**** Text block

Case Law Update: Chapter 93A and the Building Code
The Supreme Judicial Court held last week that violations of the Massachusetts building code may form the basis for liability under the Consumer Protection Statute, General Laws Chapter 93A. In Klairmont v. Gainsboro Restaurant, Inc., the SJC affirmed a judge’s finding of liability, holding that the defendant bar could be liable for the death of a college student who tumbled down a set of cellar stairs that violated multiple sections of the building code.
The stairs in question led from a back hall down to a cellar used for storage, and had been constructed in the early 1980s without obtaining required building permits. The plaintiffs produced evidence that the stairs did not comply with several applicable sections of the building code, including the lack of a self-closing door, a landing at the top of the stairs, specific riser and tread dimensions, and a hand rail. A kitchen manager at the restaurant had complained to the owner that the stairs were dangerous, and that both she and a sales representative had fallen on the stairs.
The plaintiffs’ son, a student at Northeastern, had apparently entered the back hallway to find a quiet place to take a phone call. An employee found him a short time later at the bottom of the stairs with a fractured skull and a brain bleed, which proved to be fatal. A jury found the bar negligent, but that the negligence did not cause the young man’s death; the judge, as permitted by G.L. c.93A, decided the causation question in favor of the plaintiffs.

********

* [Task objective] In the case law update, which features does the plaintiffs' evidence say the cellar stairs lacked or failed to meet under the building code? None of the stored entries are needed here.

**** Entries supplied

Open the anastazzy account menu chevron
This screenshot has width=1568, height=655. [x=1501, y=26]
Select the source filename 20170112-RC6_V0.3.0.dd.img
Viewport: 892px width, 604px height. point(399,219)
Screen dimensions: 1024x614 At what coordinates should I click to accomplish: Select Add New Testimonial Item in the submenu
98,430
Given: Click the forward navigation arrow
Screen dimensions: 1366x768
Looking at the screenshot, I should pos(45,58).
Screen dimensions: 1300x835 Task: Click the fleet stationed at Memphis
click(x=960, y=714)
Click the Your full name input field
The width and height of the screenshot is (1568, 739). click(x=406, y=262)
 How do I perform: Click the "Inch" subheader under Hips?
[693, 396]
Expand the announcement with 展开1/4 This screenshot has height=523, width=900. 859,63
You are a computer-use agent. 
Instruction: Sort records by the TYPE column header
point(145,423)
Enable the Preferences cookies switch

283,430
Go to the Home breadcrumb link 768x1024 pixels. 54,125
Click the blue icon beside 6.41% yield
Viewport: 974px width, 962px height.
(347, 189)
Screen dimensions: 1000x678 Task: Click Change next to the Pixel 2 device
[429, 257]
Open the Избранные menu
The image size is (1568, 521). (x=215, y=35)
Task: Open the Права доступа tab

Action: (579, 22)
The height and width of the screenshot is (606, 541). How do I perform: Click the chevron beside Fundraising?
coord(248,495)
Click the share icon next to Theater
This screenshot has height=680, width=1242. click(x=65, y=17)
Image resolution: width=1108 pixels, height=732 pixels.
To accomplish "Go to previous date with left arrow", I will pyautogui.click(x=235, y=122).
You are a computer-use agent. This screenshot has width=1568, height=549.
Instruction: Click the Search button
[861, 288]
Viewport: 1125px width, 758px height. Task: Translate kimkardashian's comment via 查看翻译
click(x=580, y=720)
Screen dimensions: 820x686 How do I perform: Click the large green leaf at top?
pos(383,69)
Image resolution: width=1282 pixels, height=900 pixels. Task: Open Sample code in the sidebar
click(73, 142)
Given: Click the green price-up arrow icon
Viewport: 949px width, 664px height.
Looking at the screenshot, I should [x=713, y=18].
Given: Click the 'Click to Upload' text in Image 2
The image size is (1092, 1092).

********

* [Output of the task]
- A self-closing door
- A landing at the top of the stairs
- Specific riser and tread dimensions
- A hand rail